Provided text:
>> start

Monday, January 18, 2010

Let the temper tantrums begin...

In the past few days, Trey has seemed less and less like our sweet little baby boy, and more and more like a grown up big boy! I'm not really sure what it is, but in recent days, he has looked older and more grown up. Maybe it is the transition to a new class, or maybe it is his 2nd birthday lingering around the corner. We aren't really sure, but lately it is really hitting us that Trey is no longer a baby.

With this foray into toddlerdom comes a whole new set of challenges. There is the "I-can-do-it-myself" attitude, even when he can't quite do it himself, there is his ability to say "no" and refuse to do things when he doesn't want to do them, and let's not forget the looming challenges of potty training. But the latest challenge that we have seen in our house is the dreaded temper tantrum.

For example, last week, Mommy and Trey were home at night, and Mommy gave Trey a lovely dinner of macaroni and cheese and green beans. Trey gobbled up the macaroni and asked for more. Mommy told him he could have more if he ate some green beans. Then, all hell broke loose.

Trey did NOT want to eat green beans. In fact, he did NOT want any more macaroni. Nope. All he wanted in the whole world was a "b-b-b-bar" (read: breakfast bar). Breakfast bars are really terrible food items (if you can really even call them food) that Trey does not get to eat regularly because of their ridiculously high sugar content, but that we will sometimes give him if we are running late for school or church, Trey seems hungry, and there are no other sensible options in sight. They are only for breakfast and other emergency situations; Trey is never allowed to eat one for dinner.

>> end

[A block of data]
>> start

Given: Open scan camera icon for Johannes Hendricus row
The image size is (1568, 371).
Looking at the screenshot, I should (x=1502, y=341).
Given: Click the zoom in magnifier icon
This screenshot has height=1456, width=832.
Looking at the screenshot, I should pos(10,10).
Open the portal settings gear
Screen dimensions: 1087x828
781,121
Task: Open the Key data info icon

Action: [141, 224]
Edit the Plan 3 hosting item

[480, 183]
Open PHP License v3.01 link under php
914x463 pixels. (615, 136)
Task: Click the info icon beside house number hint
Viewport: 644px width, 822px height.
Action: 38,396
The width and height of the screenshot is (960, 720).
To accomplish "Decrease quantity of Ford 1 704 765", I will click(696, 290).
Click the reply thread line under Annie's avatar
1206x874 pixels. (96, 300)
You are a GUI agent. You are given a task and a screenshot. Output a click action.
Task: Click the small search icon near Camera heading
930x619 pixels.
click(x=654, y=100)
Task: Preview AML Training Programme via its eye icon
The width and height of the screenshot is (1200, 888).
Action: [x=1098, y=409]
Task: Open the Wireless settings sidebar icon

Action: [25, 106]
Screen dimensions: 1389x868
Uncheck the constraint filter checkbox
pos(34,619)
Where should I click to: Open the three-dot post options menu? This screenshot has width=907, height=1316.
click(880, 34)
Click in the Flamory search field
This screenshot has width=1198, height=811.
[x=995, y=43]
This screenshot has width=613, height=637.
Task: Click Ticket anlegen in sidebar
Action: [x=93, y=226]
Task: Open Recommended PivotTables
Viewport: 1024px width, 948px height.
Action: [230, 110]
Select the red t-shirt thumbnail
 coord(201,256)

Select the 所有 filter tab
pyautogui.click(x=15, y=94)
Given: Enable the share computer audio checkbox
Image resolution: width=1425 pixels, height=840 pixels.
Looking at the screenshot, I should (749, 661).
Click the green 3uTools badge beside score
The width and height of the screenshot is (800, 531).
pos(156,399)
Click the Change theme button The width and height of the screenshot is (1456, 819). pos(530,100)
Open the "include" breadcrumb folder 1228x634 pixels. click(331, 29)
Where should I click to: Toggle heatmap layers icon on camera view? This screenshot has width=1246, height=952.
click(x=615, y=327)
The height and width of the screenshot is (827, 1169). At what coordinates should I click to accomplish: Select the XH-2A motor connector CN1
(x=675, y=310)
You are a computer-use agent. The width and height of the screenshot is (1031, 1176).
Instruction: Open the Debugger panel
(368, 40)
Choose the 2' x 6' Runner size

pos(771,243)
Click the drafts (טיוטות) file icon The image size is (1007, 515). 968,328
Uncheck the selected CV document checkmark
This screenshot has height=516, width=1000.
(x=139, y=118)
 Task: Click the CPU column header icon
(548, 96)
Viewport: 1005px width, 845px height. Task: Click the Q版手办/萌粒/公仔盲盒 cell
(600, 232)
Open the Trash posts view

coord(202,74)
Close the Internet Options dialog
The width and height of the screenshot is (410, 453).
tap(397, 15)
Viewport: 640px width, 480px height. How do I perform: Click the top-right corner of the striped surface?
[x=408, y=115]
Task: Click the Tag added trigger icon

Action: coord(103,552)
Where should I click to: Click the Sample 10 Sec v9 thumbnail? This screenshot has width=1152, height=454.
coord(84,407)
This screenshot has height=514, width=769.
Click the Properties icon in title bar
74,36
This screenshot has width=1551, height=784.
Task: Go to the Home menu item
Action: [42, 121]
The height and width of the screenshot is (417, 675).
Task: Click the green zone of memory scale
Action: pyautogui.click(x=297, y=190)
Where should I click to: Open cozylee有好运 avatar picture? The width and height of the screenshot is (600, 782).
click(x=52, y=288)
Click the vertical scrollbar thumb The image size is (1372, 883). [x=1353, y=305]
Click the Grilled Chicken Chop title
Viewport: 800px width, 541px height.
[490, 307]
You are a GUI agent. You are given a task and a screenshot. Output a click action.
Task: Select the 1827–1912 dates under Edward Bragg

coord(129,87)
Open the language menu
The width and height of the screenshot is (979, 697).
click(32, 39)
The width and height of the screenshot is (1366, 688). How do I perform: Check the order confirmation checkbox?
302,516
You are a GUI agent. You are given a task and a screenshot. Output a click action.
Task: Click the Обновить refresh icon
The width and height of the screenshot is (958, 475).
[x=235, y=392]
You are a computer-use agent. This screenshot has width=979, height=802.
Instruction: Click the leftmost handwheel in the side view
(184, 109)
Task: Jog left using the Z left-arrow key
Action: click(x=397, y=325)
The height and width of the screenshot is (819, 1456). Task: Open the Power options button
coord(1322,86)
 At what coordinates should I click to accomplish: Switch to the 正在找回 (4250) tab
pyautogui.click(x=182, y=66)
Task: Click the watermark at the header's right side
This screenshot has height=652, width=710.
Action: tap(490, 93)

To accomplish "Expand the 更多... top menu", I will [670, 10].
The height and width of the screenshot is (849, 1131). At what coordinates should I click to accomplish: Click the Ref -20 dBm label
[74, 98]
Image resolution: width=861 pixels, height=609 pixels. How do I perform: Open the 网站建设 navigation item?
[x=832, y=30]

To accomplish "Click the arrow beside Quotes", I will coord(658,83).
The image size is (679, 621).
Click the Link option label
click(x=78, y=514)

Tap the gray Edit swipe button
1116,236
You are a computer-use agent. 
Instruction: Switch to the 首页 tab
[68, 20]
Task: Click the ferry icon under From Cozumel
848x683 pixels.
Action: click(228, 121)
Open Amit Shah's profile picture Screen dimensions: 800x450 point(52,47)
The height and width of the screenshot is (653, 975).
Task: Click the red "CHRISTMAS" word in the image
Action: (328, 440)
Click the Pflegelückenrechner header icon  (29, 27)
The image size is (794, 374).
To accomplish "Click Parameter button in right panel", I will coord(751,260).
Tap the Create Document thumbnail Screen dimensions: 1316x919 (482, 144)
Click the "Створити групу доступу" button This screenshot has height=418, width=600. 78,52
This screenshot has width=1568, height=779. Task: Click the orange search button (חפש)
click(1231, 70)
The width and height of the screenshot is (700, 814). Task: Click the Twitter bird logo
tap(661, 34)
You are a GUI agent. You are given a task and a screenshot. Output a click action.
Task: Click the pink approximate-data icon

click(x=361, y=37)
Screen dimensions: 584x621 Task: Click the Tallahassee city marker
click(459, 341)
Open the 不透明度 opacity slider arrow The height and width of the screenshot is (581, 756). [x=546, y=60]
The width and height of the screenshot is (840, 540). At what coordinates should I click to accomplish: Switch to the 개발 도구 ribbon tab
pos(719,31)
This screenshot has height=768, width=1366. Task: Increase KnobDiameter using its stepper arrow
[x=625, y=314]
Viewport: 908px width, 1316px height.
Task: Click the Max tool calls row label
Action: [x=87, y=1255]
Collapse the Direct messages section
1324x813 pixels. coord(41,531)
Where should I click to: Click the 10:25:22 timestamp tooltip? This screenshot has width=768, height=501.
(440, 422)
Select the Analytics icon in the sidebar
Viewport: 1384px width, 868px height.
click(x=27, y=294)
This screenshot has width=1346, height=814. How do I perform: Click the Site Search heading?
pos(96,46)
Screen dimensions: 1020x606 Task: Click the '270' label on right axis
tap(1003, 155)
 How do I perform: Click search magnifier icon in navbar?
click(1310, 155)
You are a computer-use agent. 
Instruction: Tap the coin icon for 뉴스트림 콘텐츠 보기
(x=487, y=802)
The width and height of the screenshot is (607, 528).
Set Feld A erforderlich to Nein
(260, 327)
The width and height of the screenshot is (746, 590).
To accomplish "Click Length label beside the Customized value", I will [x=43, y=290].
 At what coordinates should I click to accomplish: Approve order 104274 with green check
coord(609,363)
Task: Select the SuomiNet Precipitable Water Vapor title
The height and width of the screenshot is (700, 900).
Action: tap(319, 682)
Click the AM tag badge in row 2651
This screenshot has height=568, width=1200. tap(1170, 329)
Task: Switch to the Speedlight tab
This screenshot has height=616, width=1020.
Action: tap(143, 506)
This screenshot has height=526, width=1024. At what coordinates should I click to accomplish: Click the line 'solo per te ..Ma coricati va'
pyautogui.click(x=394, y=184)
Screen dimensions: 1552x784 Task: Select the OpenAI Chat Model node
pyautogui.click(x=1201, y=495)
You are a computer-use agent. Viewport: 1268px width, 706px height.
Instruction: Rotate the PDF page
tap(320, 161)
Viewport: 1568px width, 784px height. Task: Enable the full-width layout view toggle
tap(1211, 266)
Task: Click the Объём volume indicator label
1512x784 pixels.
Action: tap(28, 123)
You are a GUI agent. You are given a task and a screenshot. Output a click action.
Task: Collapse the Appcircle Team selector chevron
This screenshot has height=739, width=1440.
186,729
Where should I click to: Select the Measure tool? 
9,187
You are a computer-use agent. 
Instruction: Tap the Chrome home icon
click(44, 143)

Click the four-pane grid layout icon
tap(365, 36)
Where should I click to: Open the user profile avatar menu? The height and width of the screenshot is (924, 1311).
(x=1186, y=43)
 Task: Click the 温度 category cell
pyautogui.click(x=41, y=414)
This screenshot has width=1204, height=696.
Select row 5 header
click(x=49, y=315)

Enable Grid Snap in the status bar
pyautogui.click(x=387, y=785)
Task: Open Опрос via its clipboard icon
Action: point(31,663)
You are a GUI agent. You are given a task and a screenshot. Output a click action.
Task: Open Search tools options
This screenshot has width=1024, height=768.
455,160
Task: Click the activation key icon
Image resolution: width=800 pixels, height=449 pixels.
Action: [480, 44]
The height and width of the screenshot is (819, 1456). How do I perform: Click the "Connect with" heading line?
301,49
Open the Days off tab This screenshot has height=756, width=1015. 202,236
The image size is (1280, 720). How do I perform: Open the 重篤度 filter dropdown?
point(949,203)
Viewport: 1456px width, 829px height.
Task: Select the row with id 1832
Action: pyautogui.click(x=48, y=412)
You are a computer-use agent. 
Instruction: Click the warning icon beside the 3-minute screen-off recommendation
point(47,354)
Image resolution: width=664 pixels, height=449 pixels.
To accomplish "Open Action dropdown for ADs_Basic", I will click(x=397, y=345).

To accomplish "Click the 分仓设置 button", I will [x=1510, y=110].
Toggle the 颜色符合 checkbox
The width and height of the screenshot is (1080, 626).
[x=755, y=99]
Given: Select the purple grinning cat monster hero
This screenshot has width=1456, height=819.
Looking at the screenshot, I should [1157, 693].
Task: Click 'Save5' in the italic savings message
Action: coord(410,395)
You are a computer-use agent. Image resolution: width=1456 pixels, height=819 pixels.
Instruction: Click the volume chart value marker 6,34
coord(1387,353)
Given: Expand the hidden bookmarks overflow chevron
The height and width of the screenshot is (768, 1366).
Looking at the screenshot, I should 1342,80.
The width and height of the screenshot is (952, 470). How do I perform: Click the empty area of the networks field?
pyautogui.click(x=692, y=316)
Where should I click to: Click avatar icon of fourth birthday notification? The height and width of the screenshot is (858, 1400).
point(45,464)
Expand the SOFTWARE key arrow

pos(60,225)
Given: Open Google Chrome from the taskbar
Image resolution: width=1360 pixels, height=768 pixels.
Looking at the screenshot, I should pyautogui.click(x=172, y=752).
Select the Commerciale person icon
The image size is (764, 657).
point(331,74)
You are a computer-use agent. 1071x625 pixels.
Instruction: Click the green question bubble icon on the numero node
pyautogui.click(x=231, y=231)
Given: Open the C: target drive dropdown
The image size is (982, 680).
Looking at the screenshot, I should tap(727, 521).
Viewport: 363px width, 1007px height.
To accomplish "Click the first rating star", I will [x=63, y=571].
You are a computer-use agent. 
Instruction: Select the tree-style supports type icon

>> end

Problems and tasks:
(1) In the blog post about Trey's first tantrums, what did Trey want instead of green beans or more macaroni?
(2) Copy everything in the rows from the line containing "The width and height of the screenshot is (746, 590)." down to the line containing "coord(609,363)", including both of those lines.

Outputs:
(1) A breakfast bar.

(2)
The width and height of the screenshot is (746, 590).
To accomplish "Click Length label beside the Customized value", I will [x=43, y=290].
 At what coordinates should I click to accomplish: Approve order 104274 with green check
coord(609,363)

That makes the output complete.